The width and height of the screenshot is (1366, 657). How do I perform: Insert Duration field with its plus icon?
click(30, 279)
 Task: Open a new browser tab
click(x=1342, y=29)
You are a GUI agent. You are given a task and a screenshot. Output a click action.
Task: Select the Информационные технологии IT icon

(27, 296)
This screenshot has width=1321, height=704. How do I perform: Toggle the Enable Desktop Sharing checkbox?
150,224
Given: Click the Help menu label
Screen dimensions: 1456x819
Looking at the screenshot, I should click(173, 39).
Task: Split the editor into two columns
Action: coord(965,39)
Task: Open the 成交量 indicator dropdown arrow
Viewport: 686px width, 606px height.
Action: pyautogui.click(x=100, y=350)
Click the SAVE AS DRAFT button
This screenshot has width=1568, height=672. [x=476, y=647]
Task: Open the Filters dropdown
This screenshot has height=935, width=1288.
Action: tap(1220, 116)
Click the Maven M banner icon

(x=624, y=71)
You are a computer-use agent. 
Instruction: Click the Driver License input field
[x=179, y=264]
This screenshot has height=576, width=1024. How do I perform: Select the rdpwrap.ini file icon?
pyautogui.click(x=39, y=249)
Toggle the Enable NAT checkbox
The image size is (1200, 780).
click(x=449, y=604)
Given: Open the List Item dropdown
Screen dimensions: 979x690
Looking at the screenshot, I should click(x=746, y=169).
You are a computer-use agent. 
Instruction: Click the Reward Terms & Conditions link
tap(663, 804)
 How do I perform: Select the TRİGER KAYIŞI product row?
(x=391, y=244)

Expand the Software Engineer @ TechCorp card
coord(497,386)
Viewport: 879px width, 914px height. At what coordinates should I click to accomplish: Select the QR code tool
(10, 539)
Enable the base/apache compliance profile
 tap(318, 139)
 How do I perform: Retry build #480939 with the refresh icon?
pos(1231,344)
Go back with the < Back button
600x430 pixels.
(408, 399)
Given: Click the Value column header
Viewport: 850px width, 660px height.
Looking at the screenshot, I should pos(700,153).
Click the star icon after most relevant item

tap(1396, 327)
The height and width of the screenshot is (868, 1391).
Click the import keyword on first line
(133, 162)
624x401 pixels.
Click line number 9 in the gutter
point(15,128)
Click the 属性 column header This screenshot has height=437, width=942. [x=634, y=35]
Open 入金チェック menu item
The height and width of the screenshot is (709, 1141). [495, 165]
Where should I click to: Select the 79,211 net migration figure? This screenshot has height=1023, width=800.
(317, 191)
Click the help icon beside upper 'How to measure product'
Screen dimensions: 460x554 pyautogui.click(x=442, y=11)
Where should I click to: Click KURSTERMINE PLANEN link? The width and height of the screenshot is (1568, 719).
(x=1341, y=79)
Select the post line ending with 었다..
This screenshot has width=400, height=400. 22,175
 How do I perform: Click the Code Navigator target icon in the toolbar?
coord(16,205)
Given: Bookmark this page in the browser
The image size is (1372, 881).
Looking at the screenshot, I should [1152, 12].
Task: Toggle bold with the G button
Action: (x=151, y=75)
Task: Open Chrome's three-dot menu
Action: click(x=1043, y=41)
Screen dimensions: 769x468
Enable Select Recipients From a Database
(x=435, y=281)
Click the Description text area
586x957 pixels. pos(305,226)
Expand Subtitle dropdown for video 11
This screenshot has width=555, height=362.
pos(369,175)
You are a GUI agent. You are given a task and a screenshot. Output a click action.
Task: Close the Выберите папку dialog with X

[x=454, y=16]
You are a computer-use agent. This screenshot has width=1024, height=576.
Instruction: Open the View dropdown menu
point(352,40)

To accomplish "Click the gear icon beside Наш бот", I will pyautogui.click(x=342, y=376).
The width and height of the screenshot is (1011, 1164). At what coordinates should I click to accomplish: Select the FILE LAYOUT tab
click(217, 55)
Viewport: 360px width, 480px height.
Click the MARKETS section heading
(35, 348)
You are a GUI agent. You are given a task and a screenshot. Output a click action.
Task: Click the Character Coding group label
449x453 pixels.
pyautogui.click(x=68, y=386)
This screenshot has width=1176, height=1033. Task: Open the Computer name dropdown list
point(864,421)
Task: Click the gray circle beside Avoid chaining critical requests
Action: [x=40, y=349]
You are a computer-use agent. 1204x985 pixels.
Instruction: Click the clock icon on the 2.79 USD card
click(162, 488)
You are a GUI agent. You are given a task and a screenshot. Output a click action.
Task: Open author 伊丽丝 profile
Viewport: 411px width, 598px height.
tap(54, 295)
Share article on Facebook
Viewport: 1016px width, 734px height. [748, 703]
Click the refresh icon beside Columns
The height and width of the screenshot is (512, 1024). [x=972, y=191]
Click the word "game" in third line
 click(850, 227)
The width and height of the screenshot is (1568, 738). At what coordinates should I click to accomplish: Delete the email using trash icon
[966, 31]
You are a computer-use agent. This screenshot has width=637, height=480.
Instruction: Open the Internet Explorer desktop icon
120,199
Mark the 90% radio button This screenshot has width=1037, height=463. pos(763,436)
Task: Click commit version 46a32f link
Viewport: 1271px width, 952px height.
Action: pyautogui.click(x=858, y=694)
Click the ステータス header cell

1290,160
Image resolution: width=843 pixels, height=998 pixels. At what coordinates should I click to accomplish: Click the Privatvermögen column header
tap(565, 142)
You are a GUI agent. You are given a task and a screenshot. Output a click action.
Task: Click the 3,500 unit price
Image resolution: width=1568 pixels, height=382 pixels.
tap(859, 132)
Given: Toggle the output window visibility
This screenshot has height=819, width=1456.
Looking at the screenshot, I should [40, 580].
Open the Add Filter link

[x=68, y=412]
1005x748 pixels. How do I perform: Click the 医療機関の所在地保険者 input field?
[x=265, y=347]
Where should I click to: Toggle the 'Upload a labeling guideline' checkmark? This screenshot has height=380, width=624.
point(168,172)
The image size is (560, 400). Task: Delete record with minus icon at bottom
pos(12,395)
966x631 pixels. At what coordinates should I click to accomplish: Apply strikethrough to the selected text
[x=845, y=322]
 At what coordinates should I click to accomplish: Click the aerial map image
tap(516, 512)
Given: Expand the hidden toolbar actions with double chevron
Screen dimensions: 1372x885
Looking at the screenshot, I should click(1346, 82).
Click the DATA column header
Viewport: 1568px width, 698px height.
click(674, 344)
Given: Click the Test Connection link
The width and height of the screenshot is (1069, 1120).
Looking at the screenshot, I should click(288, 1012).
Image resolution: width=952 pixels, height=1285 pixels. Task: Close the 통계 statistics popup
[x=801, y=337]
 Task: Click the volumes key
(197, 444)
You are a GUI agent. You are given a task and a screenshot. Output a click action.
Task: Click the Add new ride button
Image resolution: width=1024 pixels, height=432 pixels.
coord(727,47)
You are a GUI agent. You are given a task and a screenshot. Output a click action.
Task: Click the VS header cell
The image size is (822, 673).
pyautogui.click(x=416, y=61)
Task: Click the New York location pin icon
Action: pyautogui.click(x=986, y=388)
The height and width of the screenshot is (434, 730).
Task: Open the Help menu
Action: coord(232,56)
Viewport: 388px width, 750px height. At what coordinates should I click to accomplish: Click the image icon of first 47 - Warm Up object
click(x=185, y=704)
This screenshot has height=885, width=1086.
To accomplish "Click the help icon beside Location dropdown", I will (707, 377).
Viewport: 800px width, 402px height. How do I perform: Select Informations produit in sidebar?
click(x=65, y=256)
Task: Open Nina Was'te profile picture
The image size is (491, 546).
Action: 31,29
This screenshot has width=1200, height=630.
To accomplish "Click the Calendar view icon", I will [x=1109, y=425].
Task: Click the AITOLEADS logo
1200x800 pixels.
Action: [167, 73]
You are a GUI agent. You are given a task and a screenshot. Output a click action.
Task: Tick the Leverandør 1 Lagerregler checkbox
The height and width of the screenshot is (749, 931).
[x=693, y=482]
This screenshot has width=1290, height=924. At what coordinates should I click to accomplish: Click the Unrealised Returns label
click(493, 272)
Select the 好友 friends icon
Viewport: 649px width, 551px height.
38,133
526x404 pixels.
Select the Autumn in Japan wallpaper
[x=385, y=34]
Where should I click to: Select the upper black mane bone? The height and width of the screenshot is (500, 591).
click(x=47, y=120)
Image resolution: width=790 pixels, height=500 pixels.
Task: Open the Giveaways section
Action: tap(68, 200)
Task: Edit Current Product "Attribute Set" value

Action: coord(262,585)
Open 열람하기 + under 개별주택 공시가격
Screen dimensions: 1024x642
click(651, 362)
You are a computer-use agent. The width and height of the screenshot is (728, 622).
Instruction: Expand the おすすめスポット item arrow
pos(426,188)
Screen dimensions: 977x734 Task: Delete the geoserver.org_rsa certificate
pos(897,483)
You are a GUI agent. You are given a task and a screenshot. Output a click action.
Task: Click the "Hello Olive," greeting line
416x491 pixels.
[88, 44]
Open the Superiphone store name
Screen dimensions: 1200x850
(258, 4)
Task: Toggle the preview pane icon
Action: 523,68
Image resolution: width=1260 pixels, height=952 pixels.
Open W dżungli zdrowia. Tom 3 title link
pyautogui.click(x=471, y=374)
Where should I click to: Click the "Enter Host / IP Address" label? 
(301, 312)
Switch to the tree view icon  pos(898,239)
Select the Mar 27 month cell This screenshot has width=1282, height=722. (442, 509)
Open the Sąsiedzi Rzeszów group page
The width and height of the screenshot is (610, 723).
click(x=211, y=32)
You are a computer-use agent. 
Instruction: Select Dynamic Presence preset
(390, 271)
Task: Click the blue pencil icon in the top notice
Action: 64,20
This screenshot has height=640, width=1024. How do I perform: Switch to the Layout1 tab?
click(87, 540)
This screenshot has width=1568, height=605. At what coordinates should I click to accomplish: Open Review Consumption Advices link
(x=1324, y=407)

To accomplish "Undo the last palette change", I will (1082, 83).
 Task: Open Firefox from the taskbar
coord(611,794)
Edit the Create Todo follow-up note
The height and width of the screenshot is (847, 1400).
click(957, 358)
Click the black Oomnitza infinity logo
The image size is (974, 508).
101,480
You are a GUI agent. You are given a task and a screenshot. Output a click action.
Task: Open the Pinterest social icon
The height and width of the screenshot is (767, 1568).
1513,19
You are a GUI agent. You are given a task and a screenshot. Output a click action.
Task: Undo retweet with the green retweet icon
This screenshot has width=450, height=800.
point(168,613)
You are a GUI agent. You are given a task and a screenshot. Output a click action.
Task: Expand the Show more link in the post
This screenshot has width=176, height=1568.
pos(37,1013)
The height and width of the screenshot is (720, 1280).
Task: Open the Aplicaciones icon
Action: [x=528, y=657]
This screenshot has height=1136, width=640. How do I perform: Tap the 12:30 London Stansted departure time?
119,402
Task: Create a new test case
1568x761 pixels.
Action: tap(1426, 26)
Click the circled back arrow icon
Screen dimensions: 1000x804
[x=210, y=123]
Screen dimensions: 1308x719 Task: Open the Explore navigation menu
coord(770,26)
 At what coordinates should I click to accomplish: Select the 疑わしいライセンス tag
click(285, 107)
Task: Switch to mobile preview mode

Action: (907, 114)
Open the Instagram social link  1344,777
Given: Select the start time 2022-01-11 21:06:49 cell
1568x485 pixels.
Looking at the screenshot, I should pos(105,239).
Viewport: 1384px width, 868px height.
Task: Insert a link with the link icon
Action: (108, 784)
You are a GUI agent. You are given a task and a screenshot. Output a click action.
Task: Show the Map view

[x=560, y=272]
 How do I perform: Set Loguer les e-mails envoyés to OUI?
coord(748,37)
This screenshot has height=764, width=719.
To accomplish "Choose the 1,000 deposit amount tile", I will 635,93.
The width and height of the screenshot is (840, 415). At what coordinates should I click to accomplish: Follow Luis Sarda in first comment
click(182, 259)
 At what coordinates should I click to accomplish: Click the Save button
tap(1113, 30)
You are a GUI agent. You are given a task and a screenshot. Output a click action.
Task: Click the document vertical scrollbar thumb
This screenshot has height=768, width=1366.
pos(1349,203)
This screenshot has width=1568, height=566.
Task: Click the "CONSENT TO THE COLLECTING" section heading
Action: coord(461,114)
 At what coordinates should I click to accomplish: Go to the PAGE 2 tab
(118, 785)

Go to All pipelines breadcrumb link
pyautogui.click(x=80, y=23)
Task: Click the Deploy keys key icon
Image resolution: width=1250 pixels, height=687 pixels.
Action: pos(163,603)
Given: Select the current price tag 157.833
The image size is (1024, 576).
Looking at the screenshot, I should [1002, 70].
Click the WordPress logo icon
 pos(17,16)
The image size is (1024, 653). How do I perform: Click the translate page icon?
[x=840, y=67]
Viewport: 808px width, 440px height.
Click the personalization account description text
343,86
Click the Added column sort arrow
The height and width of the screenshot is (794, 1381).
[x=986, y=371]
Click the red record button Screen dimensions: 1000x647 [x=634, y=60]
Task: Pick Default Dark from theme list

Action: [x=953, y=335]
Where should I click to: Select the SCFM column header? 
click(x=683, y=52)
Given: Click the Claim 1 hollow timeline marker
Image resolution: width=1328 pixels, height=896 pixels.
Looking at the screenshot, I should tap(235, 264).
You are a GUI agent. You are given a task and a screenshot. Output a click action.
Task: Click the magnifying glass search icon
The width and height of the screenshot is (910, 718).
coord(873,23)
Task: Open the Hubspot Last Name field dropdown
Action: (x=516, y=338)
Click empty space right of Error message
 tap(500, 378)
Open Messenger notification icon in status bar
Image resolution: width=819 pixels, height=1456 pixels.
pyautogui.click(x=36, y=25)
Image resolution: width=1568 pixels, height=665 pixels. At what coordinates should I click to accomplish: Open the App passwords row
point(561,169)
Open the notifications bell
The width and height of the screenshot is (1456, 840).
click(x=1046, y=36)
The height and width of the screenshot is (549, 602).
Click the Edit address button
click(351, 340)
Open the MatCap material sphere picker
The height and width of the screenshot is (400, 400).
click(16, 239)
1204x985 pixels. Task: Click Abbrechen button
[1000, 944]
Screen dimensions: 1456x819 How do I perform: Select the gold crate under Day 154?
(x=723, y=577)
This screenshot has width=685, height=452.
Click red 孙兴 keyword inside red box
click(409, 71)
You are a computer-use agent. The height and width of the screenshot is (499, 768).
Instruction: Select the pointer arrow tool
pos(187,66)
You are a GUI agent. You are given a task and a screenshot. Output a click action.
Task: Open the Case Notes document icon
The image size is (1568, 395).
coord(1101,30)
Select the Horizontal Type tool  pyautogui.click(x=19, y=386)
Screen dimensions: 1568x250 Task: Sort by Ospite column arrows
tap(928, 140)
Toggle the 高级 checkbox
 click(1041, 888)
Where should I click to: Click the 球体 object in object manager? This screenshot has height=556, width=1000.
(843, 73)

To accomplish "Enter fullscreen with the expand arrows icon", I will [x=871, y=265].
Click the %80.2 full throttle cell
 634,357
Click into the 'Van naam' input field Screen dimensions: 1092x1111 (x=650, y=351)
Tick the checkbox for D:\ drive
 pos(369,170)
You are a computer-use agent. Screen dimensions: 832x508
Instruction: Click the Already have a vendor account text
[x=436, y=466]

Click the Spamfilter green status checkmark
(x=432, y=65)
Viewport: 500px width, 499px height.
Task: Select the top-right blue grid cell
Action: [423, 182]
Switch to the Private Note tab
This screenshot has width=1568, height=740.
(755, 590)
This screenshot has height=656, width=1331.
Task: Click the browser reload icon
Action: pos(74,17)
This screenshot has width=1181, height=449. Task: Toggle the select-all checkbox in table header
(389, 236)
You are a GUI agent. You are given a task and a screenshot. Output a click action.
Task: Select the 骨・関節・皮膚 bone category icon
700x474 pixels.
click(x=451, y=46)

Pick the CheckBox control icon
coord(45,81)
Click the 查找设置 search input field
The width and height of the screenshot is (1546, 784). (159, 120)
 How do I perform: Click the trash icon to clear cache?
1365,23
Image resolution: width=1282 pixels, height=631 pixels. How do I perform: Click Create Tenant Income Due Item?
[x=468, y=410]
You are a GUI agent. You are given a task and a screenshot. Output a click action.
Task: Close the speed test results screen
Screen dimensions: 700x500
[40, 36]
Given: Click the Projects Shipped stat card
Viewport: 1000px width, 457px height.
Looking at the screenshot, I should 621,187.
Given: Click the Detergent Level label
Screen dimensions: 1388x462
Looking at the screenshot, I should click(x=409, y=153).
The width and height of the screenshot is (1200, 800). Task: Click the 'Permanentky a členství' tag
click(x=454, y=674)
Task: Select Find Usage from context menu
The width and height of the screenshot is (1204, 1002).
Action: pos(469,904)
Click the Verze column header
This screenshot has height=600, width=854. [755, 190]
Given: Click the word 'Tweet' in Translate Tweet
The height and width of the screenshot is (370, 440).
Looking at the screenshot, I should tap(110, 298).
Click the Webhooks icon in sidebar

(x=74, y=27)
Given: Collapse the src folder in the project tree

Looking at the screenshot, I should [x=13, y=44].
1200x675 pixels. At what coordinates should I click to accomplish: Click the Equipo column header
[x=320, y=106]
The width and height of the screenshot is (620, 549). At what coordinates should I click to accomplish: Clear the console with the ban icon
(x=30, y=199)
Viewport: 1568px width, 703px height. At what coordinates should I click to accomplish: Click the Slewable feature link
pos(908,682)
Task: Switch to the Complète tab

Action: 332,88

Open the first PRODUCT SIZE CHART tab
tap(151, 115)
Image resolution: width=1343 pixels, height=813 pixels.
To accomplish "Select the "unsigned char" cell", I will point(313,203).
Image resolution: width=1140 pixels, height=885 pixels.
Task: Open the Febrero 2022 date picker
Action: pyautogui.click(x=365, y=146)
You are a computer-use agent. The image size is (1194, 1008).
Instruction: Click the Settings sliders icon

• Try it:
From the records above, pull out every line containing the word "document".

• Final answer:
Task: Click the document vertical scrollbar thumb
Task: Open the Case Notes document icon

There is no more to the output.